Convincing the world that he had found religion and that he put his faith in God, Iron-Shoed was released and told the world that the best was yet to come. Sadly, he could not deliver on his promise. The only thing that seemed to stay the same was that high-pitched voice that had charmed the world. The lightning speed that had once forced the racing world into submission was replaced by a fat, hollow, worthless piece of shit. In the Breeders' Cup, the richest race of the year, he bit the ear off of another horse in what seemed to be a momentary dive into insanity. He was temporarily banned from racing and required to seek anger management.
In desperate need of money, Iron-Shoed started a campaign to allow him to race somewhere, anywhere. On his name alone he got his wish: he was reinstated on a temporary basis in Kentucky for the purpose of participating in an undercard race. He spent weeks training and even began to get some of his speed back. There was hope that this might be a legitimate comeback. However, inexplicably, he got a tribal tattoo on his face the night before and got scratched from the race because the blinders hurt too much to wear.
For every other horse, this would have been the last straw; there was speculation that he would be put down for insubordination. Amazingly, New York allowed him to participate with the stipulation that if any funny stuff happened, he would be forever banned from returning to the state. Of course, Iron-Shoed fucked up again. He showed up drunk off his ass and proceeded to run the race in the wrong direction. Somehow he managed to kick his jockey in the nuts while he was still riding him. And then it happened. Mike shot one of his iron shoes into the crowd, killing a 60-year-old WASP. But more importantly, he bloodied up a perfectly good seer-sucker suit. The fallen star had crashed. It was officially over.

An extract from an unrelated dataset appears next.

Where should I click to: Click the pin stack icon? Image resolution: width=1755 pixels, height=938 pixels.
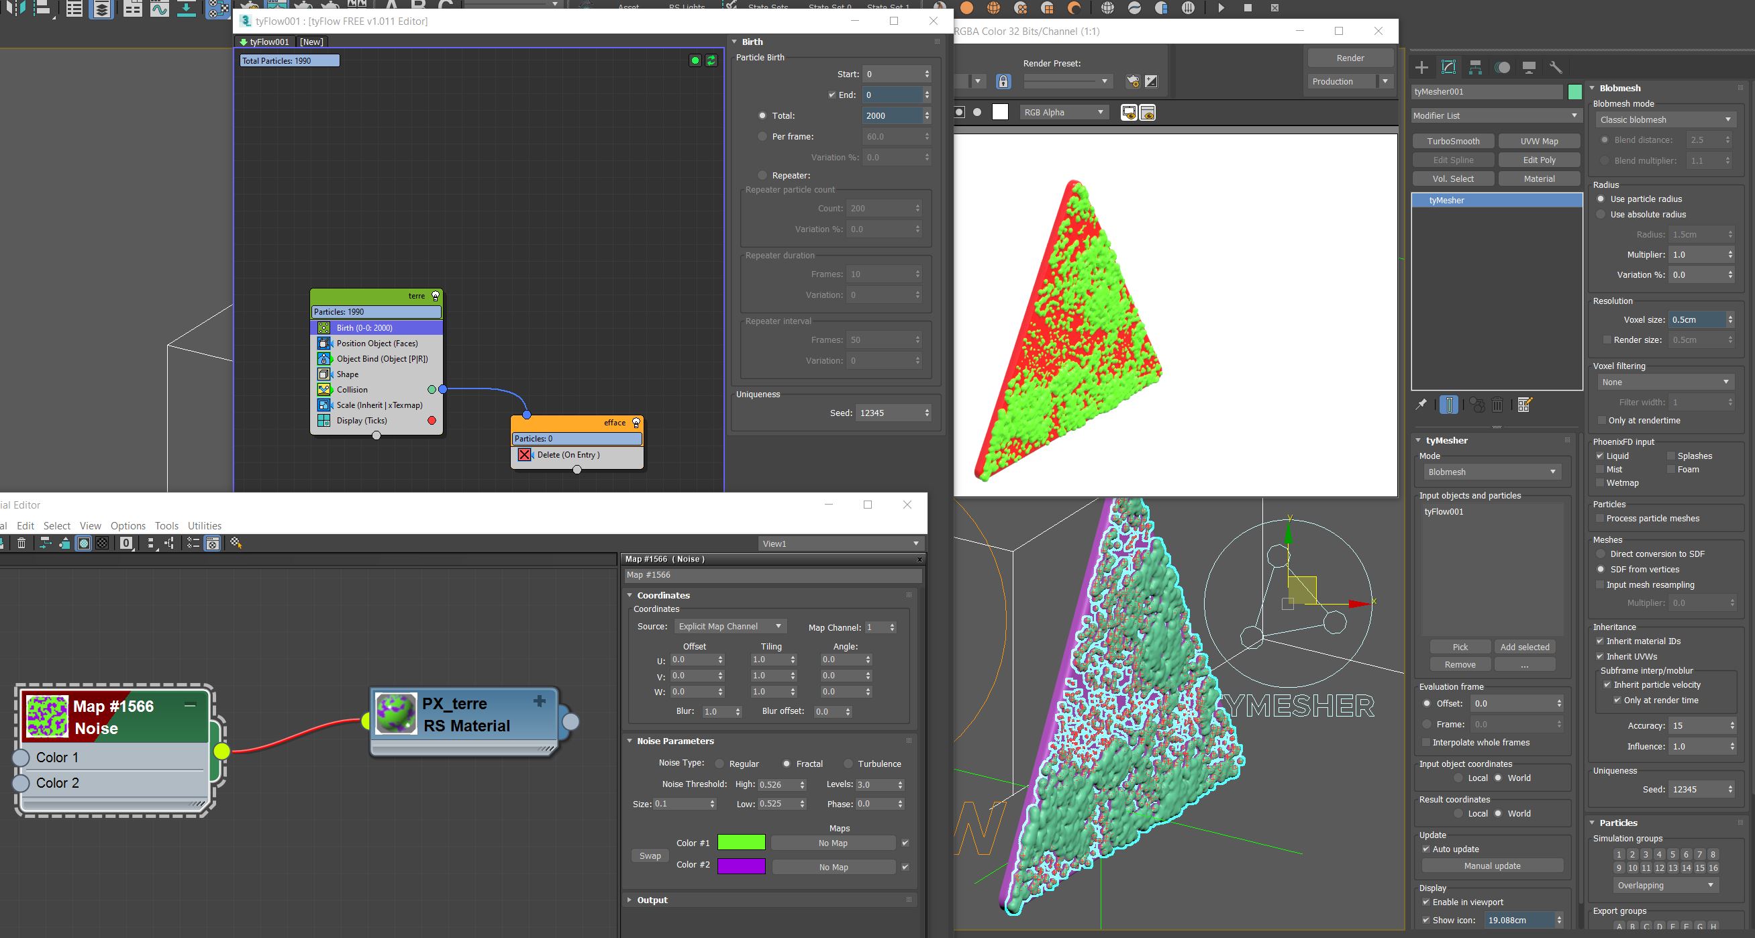tap(1421, 405)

Somehow, despite all of his indiscretions and violent behavior, nobody ever cut off his balls. His owner, clinging to memories, decided to retire him to stud, to the elation of Mike. Finally, he thought, he could get his rocks off without the nagging consensual issues. However, he soon learned that his dreams were simply fantasy. He didn't mount anything besides a cloth with a hole in it. He was humiliatingly jerked off by a strange man. People stared unimpressed by the freak show in front of them. Sadly, the years of questionable decision-making had rendered him sterile and he was put out to pasture.
Iron-Shoed spent all of his time reliving his glory days, playing the greatest video game ever created because it was about him. However, his inability to overcome the charging Bald Bull made him snap. He began huffing glue in hope that he would somehow inhale part of the father that never loved him. Elmer gummies were the only thing that would numb the pain of a broken life. Three months later, Iron-Shoed Mike died when his stomach literally exploded. His habit had created a bowel obstruction the size of Robin Givens and he essentially died from horse shit build-up, kind of a fitting end to a steed that once carried the world on his saddle. Iron-Shoed Mike will be remembered for a lot of things, but perhaps mostly for the lesson that even the fastest of hooves can't outrun horse hubris.